Never underestimate the older folks. In 1971, Arnold Palmer, at the ripe young age of forty-one, shot an eighteen under par 270 to win his 60th PGA Tour event, the Westchester Classic. The result was never in doubt. After an opening round 64, even Lee Trevino, that year’s US and British Open winner, had no prayer of catching him. Trevino was ten strokes back after 36 holes.
Palmer would go on to notch two more victories on the tour to finish with 62 for his career. He also won seven majors, including four Masters wins during a six-year stretch when he was considered by many to be the best player in the game. The final major win came in 1964 at the age of thirty-four. At the time, it was the most Masters tournaments ever won by a professional golfer.
That overall wins record was broken by Tiger Woods when he won his fifth Masters in 2019. He was forty-three at the time and yet not the oldest player to ever emerge victorious in the esteemed tournament. Jack Nicklaus, arguably the best golfer ever, won it in 1986 at 46 years, 82 days old. Tiger was ten. Justin Thomas, the current PGA tour leader, hadn’t been born yet.
Age is Only a Number
They say you can’t drive the ball as far in your fifties as you did in your twenties. That’s crap. The driver I use in 2020 is light years ahead of the big stick I had in my bag back in 1990. Of course, if I handed that young man my Callaway Epic Flash Driver today he’d probably net about 350 with it. I have to settle for a hundred yards less. I’m okay with that. My ball usually lands in the fairway.
You don’t have to be a big hitter to do well on the golf course. Take what you can get, don’t pine over yesteryear, and work on your short game. I’m also looking into more flexible shafts for my clubs. The club head speed on my swing is definitely slower now, so I don’t need stiff shafts anymore.
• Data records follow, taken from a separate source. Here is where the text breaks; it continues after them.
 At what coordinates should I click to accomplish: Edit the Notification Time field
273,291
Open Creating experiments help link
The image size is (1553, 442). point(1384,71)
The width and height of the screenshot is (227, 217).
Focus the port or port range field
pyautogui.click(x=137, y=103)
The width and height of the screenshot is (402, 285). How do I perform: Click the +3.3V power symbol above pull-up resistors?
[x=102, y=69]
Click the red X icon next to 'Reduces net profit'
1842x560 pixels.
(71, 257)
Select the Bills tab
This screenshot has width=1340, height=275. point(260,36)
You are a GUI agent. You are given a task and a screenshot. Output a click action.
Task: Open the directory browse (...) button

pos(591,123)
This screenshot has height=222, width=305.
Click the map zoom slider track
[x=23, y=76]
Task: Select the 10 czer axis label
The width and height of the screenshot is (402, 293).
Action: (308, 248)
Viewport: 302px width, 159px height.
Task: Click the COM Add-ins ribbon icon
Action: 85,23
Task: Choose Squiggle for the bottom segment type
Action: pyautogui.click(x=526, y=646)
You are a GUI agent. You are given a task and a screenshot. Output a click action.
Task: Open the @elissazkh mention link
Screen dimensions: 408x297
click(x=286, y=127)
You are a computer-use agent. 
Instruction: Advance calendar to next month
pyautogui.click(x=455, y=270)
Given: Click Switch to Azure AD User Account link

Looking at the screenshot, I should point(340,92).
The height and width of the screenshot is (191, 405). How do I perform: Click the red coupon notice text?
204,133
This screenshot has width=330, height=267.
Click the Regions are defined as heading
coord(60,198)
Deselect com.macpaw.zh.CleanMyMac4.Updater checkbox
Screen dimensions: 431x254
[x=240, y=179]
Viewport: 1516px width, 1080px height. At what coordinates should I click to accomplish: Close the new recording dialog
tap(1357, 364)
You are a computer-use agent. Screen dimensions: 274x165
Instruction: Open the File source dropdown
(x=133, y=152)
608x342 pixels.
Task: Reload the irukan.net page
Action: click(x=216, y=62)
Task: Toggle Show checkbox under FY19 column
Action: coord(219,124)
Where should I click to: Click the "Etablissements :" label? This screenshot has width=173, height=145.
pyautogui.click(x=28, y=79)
You don’t either. Go with senior shafts and invest your money into better wedges and a good putter.
If golf is a game for the young, why do older folks always win club tournaments? The answer is simple. The game is more than just long drives and winning a few skins from your buddies. Great golfers learn to use the skills they have and work around limitations. Just look at Dennis Walters. He can’t even walk, yet I’d bet he could beat most of the young loud mouths I see out there every weekend.